Я объяснил ему, что он осел, но он продолжал держаться своего замысла, и тогда я сказал:
– Ладно, попробуйте, и сами увидите.
Он поехал дальше и попробовал, и действительно подвез меня к дому с той самой стороны, с какой обещал. Я тогда не мог в это поверить и не верю до сих пор.
Я сказал:
– Уитмор, это просто случайность. Вы не сможете этого повторить.
Он заверил, что сможет, и мы опять выехали на улицу, сделали круг, вернулись и действительно проделали это снова. Я был ошеломлен, потрясен, ошарашен этими странными результатами, но они меня не убедили. Я не верил, что он может проделать это еще раз, но он сделал. Он сказал, что мог бы проделывать это весь день и всякий раз заканчивать тем же самым. К тому времени мое терпение лопнуло, и я попросил его ехать домой и обратиться в психушку: я оплачу расходы, – и неделю не хочу его больше видеть.

▸ СТРОКИ ДАННЫХ:
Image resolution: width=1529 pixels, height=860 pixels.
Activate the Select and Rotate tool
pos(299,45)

* * *

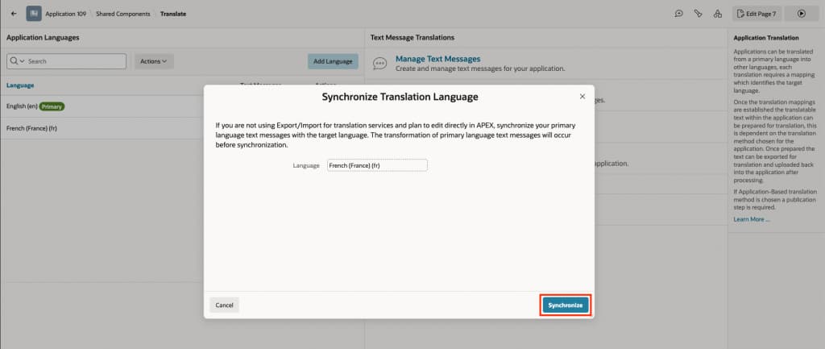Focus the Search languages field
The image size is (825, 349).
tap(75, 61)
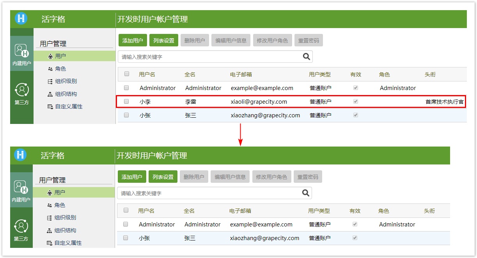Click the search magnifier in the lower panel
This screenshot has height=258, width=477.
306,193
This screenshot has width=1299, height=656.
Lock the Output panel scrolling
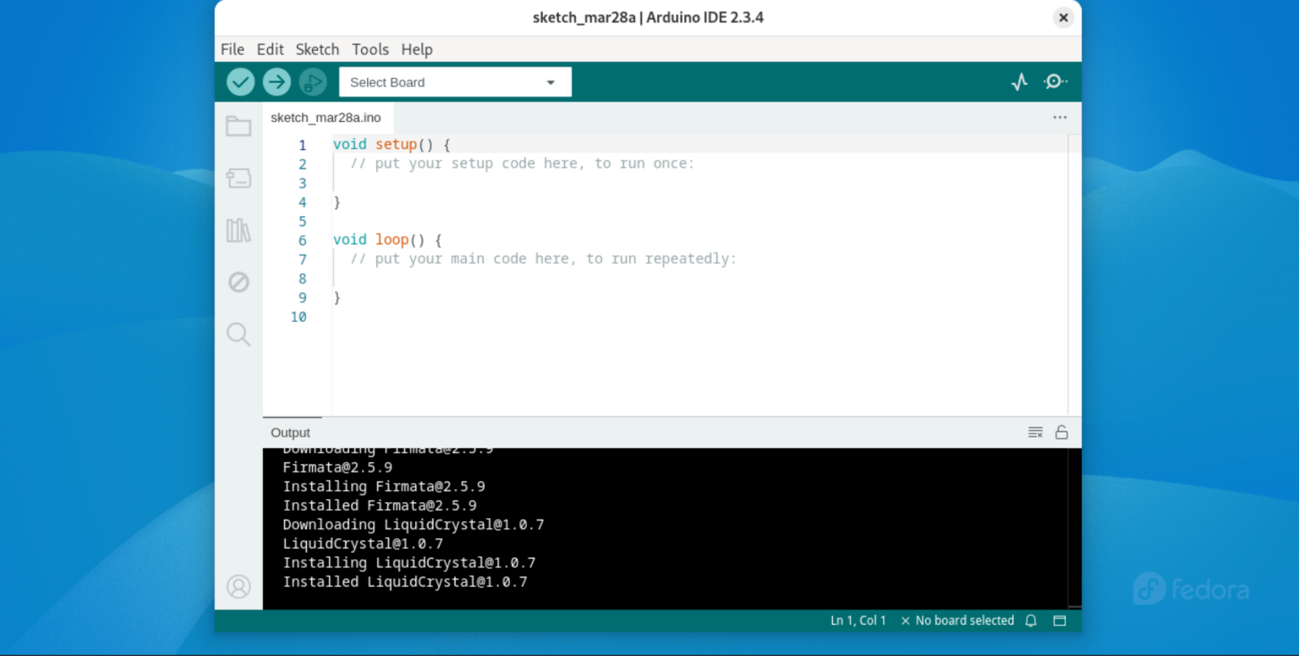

▸ ЗАДАНИЕ:
Пожалуйста, продолжите рассказ об Уитморе, начав сразу после его последней фразы. Данные представляют собой отдельный материал и к рассказу об Уитморе не относятся.

▸ ОТВЕТ:
Разъяренный, я поднялся по лестнице и начал рассказывать об этом Ливи, надеясь получить ее сочувствие и вызвать в ней антипатию к Уитмору. Но, слушая рассказ о моем приключении, она лишь все больше и больше покатывалась со смеху, потому что голова у нее была устроена как у Сюзи: загадки и головоломки ее совершенно не пугали. Ее ум, как и ум Сюзи, был аналитическим, я сейчас попытался показать, что мой был устроен по-другому. Много-много раз я рассказывал про этот эксперимент с коляской, вновь и вновь надеясь, что рано или поздно найду кого-то, кто будет на моей стороне, но этого так и не случилось. И я никогда не в состоянии бойко излагать обстоятельства передвижений этой коляски без того, чтобы остановиться и поразмышлять и вызвать в памяти ту ручку от ложки, ту чашу от ложки, ту коляску с лошадью и занимаемое мною положение в коляске. И в тот момент, как я дохожу до этого места и пытаюсь повернуть коляску влево, все рушится: я не вижу, каким образом мне удастся подъехать к двери нужной стороной. Сюзи права в своей оценке: я ни черта не понимаю.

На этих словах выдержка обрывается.